We should file a Jira on it.
I agree CheckDir() is called too many times and too expensive. I don't
think it serves anything important or essential purpose. I vote for
removing it. Anyone ever seen this check fail and/or the failure being
useful for cluster functionality?
Raghu.
Igor Bolotin wrote:
While investigating performance issues in our Hadoop DFS/MapReduce
cluster I saw very high CPU usage by DataNode processes.
Stack trace showed following on most of the data nodes:
"[EMAIL PROTECTED]" daemon prio=1
tid=0x00002aaacb5b7bd0 nid=0x5940 runnable
[0x000000004166a000..0x000000004166ac00]
at java.io.UnixFileSystem.checkAccess(Native Method)
at java.io.File.canRead(File.java:660)
at
org.apache.hadoop.util.DiskChecker.checkDir(DiskChecker.java:34)
at
org.apache.hadoop.dfs.FSDataset$FSDir.checkDirTree(FSDataset.java:164)
at
org.apache.hadoop.dfs.FSDataset$FSDir.checkDirTree(FSDataset.java:168)
at
org.apache.hadoop.dfs.FSDataset$FSDir.checkDirTree(FSDataset.java:168)
at
org.apache.hadoop.dfs.FSDataset$FSDir.checkDirTree(FSDataset.java:168)
at
org.apache.hadoop.dfs.FSDataset$FSDir.checkDirTree(FSDataset.java:168)
at
org.apache.hadoop.dfs.FSDataset$FSDir.checkDirTree(FSDataset.java:168)
at
org.apache.hadoop.dfs.FSDataset$FSDir.checkDirTree(FSDataset.java:168)
at
org.apache.hadoop.dfs.FSDataset$FSDir.checkDirTree(FSDataset.java:168)
at
org.apache.hadoop.dfs.FSDataset$FSDir.checkDirTree(FSDataset.java:168)
at
org.apache.hadoop.dfs.FSDataset$FSDir.checkDirTree(FSDataset.java:168)
at
org.apache.hadoop.dfs.FSDataset$FSDir.checkDirTree(FSDataset.java:168)
at
org.apache.hadoop.dfs.FSDataset$FSDir.checkDirTree(FSDataset.java:168)
at
org.apache.hadoop.dfs.FSDataset$FSDir.checkDirTree(FSDataset.java:168)
at
org.apache.hadoop.dfs.FSDataset$FSDir.checkDirTree(FSDataset.java:168)
at
org.apache.hadoop.dfs.FSDataset$FSVolume.checkDirs(FSDataset.java:258)
at
org.apache.hadoop.dfs.FSDataset$FSVolumeSet.checkDirs(FSDataset.java:339
)
- locked <0x00002aaab6fb8960> (a
org.apache.hadoop.dfs.FSDataset$FSVolumeSet)
at
org.apache.hadoop.dfs.FSDataset.checkDataDir(FSDataset.java:544)
at
org.apache.hadoop.dfs.DataNode$DataXceiveServer.run(DataNode.java:535)
at java.lang.Thread.run(Thread.java:595)
I understand that it would take a while to check the entire data
directory - as we have some 180,000 blocks/files in there.
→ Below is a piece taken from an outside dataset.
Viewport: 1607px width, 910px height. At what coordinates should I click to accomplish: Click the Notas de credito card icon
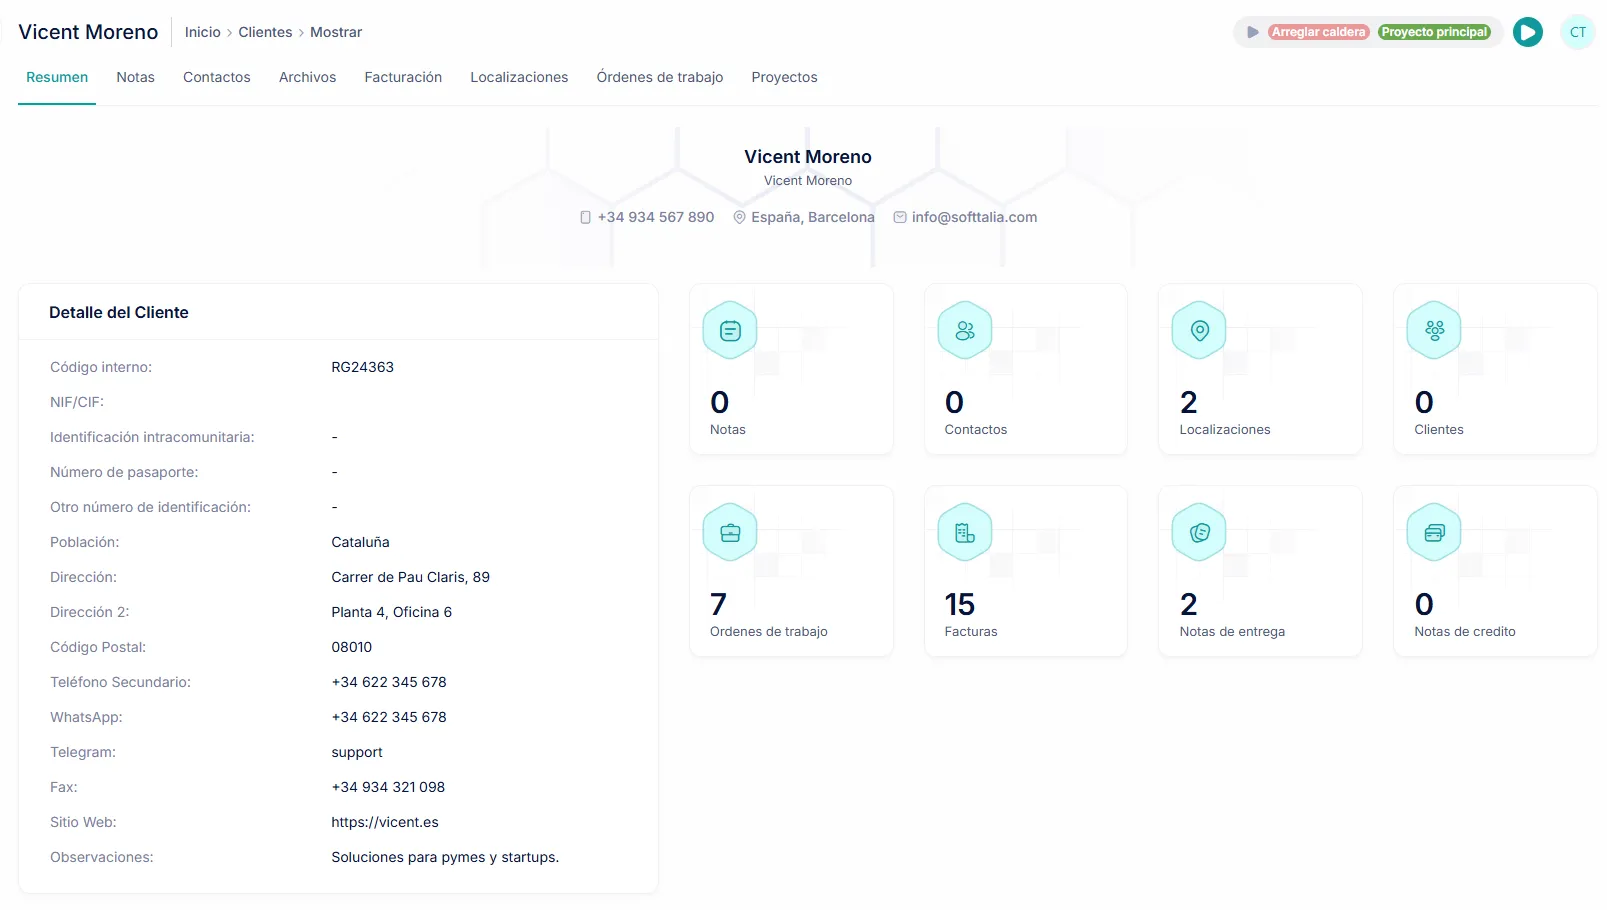coord(1434,533)
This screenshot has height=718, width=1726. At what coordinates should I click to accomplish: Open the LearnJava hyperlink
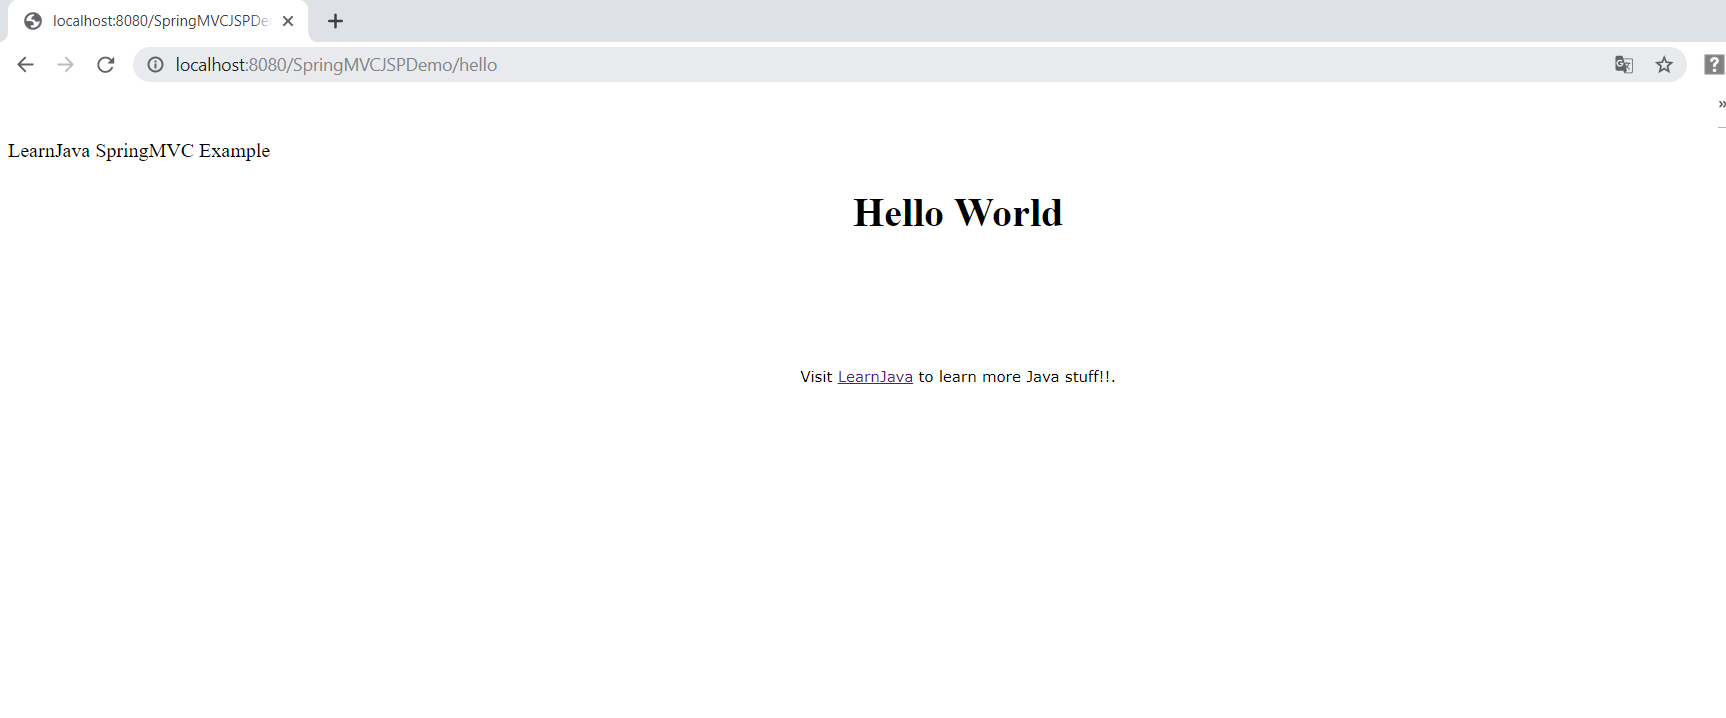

But what
really bothers me that from the code I see that this check is executed
for every client connection to the DataNode - which also means for every
task executed in the cluster. Once I commented out the check and
restarted datanodes - the performance went up and CPU usage went down to
reasonable level.
Now the question is - am I missing something here or this check should
really be removed?
Best regards,
Igor Bolotin
www.collarity.com